In the data below, one line contains "The image size is (750, 563)." and a later one contains "The height and width of the screenshot is (736, 1234).". Print both, with every line between them, exactly and alone.

[Opening Raw data section]

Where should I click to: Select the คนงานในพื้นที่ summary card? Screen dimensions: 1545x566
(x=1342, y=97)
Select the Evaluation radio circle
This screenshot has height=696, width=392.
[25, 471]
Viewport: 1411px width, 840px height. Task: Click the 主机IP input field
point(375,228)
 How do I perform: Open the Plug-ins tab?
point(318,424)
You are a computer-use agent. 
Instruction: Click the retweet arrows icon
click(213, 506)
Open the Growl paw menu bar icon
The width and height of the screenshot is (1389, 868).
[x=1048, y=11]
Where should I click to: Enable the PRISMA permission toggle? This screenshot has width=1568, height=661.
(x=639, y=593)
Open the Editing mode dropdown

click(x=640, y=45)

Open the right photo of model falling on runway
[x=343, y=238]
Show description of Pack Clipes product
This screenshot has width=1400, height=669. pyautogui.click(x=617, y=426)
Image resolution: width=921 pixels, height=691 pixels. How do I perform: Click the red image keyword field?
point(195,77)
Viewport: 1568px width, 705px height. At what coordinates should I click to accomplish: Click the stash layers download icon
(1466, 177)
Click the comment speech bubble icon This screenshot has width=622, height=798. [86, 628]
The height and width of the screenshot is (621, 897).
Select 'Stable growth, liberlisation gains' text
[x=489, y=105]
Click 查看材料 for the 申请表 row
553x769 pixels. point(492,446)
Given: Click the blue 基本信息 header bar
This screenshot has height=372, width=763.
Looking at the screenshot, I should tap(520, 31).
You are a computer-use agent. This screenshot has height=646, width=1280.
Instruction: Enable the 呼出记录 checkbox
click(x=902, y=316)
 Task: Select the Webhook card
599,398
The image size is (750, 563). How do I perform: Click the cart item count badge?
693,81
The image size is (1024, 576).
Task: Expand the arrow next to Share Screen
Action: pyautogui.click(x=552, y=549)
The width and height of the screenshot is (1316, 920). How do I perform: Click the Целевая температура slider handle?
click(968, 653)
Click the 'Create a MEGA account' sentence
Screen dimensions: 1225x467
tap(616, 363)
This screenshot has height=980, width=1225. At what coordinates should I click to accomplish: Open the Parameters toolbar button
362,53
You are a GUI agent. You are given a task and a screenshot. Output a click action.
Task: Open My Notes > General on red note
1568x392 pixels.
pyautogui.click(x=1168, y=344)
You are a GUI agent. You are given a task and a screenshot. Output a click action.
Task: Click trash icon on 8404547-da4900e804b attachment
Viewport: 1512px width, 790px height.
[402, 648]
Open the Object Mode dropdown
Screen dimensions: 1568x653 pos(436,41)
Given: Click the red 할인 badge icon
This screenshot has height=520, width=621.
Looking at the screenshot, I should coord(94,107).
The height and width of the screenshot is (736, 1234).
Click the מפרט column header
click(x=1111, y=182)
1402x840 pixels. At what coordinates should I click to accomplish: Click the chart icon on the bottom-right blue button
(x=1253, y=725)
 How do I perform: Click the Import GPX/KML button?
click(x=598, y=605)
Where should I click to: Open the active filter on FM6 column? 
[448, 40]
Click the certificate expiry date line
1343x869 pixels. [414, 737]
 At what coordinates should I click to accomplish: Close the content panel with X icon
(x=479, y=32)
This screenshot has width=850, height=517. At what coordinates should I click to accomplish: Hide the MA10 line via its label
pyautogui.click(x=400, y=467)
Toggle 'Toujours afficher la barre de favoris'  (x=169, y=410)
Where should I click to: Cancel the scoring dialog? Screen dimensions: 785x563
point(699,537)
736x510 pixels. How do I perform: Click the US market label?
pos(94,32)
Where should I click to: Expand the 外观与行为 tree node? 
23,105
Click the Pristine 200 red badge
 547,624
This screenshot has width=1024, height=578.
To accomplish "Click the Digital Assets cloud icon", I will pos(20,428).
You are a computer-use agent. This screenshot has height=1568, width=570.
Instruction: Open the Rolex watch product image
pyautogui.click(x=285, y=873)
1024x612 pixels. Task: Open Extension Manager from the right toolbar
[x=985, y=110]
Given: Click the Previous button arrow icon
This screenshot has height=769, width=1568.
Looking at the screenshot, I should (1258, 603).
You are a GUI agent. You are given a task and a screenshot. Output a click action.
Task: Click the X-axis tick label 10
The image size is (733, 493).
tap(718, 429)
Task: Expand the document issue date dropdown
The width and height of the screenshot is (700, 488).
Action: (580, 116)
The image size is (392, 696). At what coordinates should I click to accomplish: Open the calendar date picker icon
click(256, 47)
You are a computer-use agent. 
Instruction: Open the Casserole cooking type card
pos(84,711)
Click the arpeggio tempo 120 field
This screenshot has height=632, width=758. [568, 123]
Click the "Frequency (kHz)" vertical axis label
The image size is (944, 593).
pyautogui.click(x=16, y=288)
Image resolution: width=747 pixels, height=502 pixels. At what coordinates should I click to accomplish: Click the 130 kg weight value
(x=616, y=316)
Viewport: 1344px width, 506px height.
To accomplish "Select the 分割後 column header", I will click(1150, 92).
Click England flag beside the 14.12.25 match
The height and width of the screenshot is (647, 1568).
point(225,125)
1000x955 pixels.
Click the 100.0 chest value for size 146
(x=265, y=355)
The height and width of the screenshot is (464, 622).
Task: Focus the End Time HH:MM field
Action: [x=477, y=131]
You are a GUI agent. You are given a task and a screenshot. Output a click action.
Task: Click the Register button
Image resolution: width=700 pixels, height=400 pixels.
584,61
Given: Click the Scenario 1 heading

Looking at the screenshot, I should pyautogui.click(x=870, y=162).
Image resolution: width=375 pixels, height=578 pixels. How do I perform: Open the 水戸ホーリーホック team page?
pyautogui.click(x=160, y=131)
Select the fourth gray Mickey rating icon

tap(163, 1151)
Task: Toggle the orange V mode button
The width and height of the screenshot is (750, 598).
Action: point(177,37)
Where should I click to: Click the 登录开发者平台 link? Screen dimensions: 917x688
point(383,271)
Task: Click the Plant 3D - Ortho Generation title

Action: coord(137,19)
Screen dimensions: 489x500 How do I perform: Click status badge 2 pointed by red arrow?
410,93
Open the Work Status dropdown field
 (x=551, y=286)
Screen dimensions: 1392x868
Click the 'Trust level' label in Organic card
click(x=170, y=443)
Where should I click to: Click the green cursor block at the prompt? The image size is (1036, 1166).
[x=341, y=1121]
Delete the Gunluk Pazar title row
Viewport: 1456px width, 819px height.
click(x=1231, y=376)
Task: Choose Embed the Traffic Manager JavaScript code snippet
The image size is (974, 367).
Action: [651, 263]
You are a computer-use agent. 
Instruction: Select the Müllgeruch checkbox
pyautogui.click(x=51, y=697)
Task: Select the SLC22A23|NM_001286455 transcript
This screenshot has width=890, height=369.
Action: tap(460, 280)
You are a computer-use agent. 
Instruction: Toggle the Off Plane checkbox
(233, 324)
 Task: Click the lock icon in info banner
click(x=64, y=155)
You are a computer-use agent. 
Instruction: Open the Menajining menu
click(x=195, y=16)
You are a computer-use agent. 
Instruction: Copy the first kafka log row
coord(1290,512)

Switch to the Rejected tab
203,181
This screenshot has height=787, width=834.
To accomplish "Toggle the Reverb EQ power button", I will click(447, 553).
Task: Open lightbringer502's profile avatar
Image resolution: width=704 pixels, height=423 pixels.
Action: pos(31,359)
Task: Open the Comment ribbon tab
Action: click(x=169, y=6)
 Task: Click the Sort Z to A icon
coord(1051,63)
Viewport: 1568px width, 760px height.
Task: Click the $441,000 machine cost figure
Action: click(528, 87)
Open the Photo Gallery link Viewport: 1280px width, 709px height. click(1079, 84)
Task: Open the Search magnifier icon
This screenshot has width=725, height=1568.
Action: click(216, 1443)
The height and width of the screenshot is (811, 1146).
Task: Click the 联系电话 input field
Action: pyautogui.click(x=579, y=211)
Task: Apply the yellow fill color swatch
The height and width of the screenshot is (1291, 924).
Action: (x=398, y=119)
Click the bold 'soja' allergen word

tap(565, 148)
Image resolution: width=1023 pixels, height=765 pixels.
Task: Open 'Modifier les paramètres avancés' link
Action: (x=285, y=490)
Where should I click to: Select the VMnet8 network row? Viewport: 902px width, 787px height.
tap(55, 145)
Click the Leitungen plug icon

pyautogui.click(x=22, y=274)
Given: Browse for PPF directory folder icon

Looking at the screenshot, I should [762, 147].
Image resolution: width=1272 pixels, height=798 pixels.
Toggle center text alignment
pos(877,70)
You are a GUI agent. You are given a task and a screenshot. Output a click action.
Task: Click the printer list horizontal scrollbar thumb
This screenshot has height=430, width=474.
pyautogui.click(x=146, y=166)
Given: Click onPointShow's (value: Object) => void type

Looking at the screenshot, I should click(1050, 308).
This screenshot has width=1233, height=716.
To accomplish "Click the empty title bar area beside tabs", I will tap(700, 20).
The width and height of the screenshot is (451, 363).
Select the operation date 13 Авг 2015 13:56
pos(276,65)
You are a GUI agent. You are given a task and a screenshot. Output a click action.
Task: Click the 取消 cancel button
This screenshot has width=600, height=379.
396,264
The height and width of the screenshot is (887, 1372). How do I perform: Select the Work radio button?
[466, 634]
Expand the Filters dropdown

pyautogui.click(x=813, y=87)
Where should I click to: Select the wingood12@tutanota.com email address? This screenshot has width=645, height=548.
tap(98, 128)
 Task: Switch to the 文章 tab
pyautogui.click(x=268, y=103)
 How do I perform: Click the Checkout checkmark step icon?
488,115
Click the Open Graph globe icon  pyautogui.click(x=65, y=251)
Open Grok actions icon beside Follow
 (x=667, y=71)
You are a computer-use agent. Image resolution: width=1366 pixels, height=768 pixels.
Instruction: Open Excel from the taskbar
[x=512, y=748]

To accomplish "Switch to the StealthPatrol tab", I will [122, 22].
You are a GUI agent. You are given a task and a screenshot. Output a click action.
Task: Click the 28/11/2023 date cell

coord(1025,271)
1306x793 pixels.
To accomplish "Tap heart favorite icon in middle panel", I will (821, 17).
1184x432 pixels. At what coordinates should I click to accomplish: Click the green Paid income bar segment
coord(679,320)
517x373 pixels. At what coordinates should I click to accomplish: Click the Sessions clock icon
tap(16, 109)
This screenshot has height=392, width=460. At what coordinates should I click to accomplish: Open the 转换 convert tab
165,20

[Closing Raw data section]

**Answer space:**
The image size is (750, 563). How do I perform: Click the cart item count badge?
693,81
The image size is (1024, 576).
Task: Expand the arrow next to Share Screen
Action: pyautogui.click(x=552, y=549)
The width and height of the screenshot is (1316, 920). How do I perform: Click the Целевая температура slider handle?
click(968, 653)
Click the 'Create a MEGA account' sentence
Screen dimensions: 1225x467
tap(616, 363)
This screenshot has height=980, width=1225. At what coordinates should I click to accomplish: Open the Parameters toolbar button
362,53
You are a GUI agent. You are given a task and a screenshot. Output a click action.
Task: Open My Notes > General on red note
1568x392 pixels.
pyautogui.click(x=1168, y=344)
You are a GUI agent. You are given a task and a screenshot. Output a click action.
Task: Click trash icon on 8404547-da4900e804b attachment
Viewport: 1512px width, 790px height.
[402, 648]
Open the Object Mode dropdown
Screen dimensions: 1568x653 pos(436,41)
Given: Click the red 할인 badge icon
This screenshot has height=520, width=621.
Looking at the screenshot, I should coord(94,107).
The height and width of the screenshot is (736, 1234).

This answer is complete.